Stories can be short, such as “I’m not a good writer,” “I’m not good at yoga,” or “I have intrinsic relationship problems.” And if we were to dig deeper into your own personal version of these stories, I bet you’d be happy to go on and try to explain why the stories you’ve been holding onto are real. Even though the aren’t. They’re just stories.
So the key practice here is to question your stories. For instance, let’s take the writer example. Ask yourself: Why do I think I am not a good writer? What would it look like to be a good writer? Can I describe my current writing in a way that serves me better?
You will be surprised by how often the questioning process helps you emerge with a clearer and more accurate version of your story. Give it a try!
2. Practice running your thoughts through three key filters.
Sometimes you are in a hurry, and not having a great day to boot. On days like this, there’s a mental conditioning exercise I recommend that’s super quick and can help keep your attitude in check…
I’ve been in arguments with my my wife, Angel, in the past and one of the things I certainly regretted was not filtering my words before saying them. At the time of these arguments, I did not have the right tools, except for thinking “Be nice!”, which does nothing for you when you’re feeling the opposite of nice. Some years later I found this simple tool that helped me shift my behavior. Here’s how it works:
Before you utter anything, run your thoughts through three key filters and don’t speak unless you get three resounding “YES” responses:
Is it true?
Is it kind?
Is it helpful?
For example, let’s say a running thought in your head says that your partner doesn’t care about you, and you are about to shout those words out because he or she didn’t do the last chore you requested. Question that thought first: Is it true that my partner doesn’t care about me? Is it kind for me to say or think this? Is it helpful for me to say or think this?

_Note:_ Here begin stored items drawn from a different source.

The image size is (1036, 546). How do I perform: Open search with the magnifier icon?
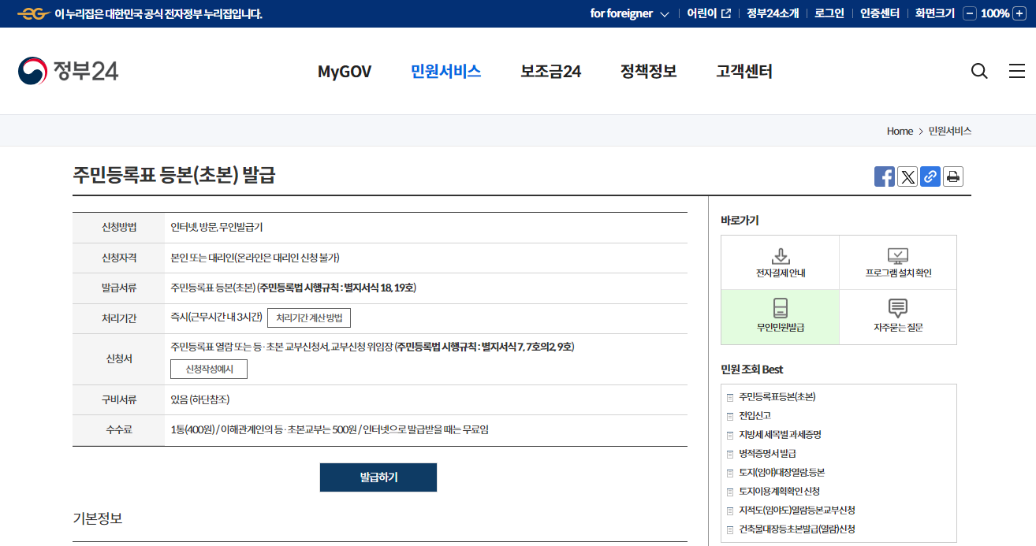[978, 71]
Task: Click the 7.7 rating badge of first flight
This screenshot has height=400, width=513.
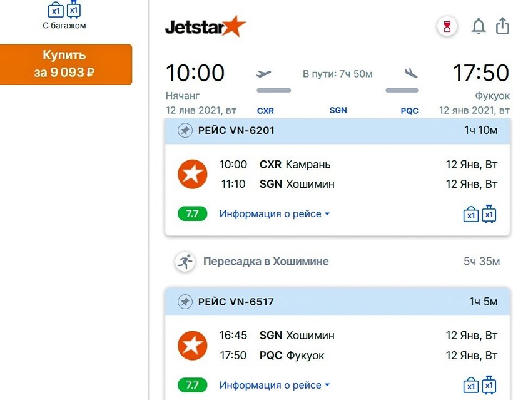Action: [193, 214]
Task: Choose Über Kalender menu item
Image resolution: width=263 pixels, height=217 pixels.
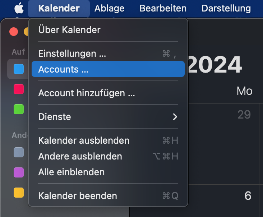Action: click(108, 30)
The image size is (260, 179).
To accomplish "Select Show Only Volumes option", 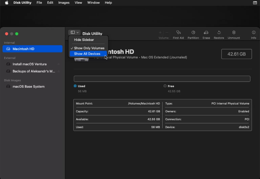I will [x=89, y=48].
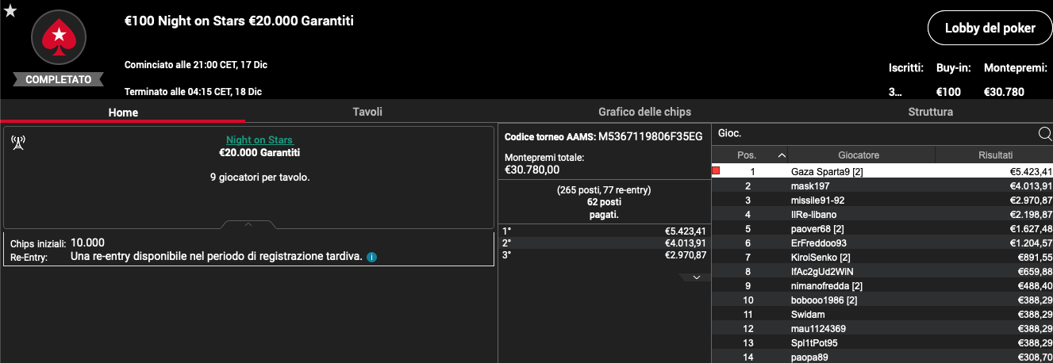This screenshot has width=1053, height=363.
Task: Click the favorite star icon
Action: pos(10,10)
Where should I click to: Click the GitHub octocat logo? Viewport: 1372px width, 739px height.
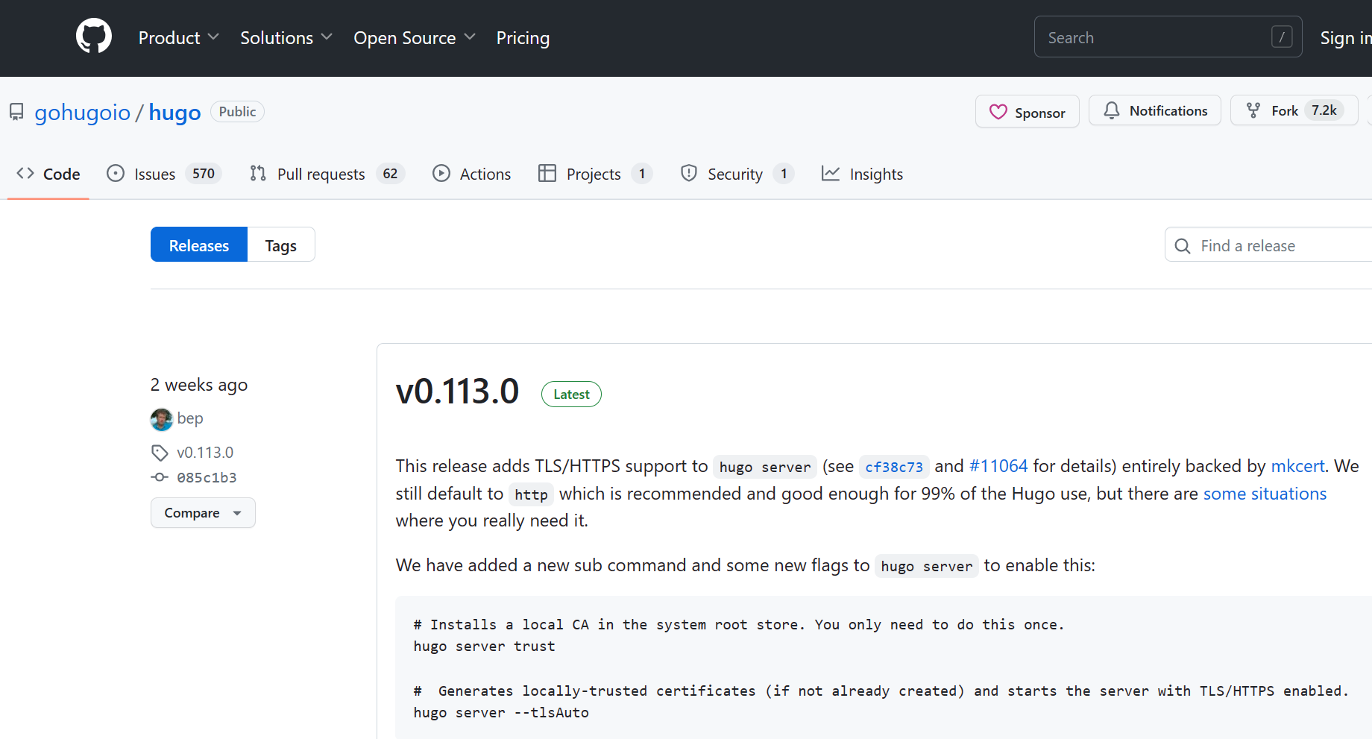click(94, 37)
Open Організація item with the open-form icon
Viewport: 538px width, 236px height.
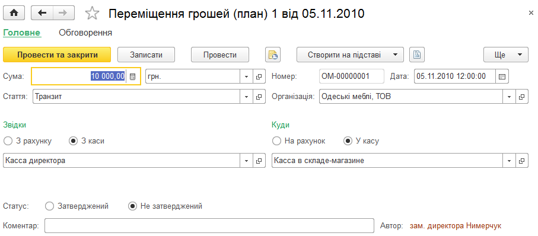[x=521, y=97]

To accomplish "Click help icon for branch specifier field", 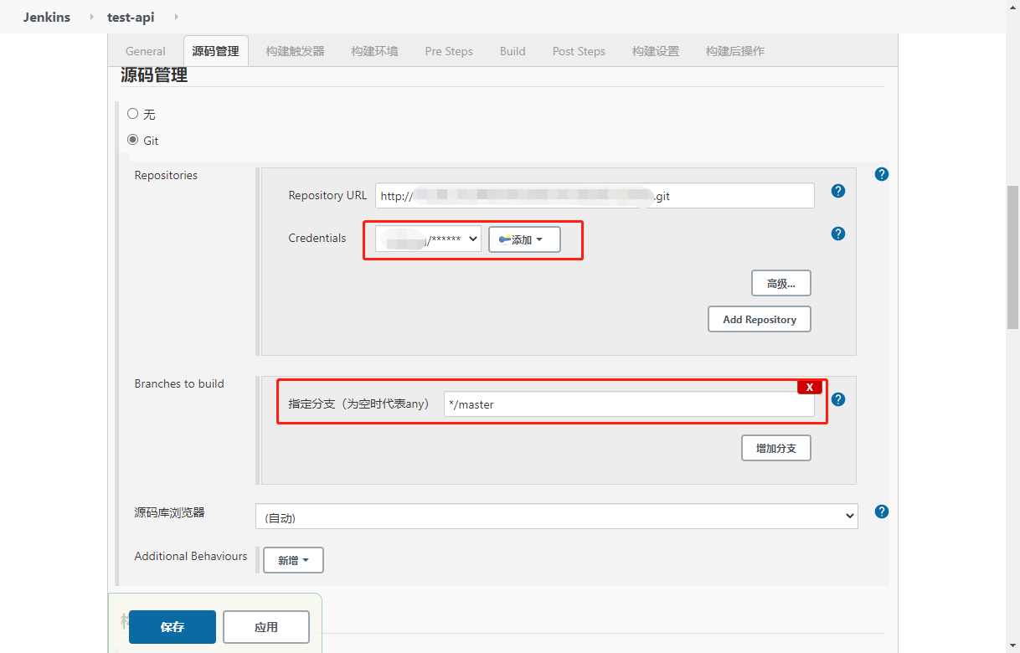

Remember you can’t take your words back. What’s more, you will never regret behaving in a true, kind and helpful way down the road. So make it a ritual in your life in the days and weeks ahead.
Now, it’s your turn…
Leverage the two practices above to gradually rewrite the script of your mental movie. Learn to recognize the worn-out flicker of your old movie starting up, and then stop it. Seriously! Whenever you catch yourself reciting lines from your old script (“My arms are flabby…” or “My spouse deserves the silent treatment…”), flip the script and replace those lines with truer, kinder and more helpful ones. This takes some practice, but it’s worth it. Just keep practicing, and forgiving yourself for making mistakes along the way.
And keep in mind that various kinds of external negativity will attempt to distract you from your new script and your better judgment—comments from family, news anchors, social media posts… lots of things other people say and do. When you sense negativity coming at you, learn to deflect it. Give it a small push back with a thought like, “That remark is not really about me, it’s about you.” Remember that all people have emotional issues they’re dealing with (just like you), and it makes them difficult and thoughtless sometimes. They are doing the best they can, or they’re not even aware of their issues. In any case, you can learn not to interpret their behaviors as personal attacks, and instead see them as non-personal encounters (like an obnoxious little dog barking in the distance) that you can either respond to gracefully, or not respond to at all.
So, what was your biggest takeaway from this short article?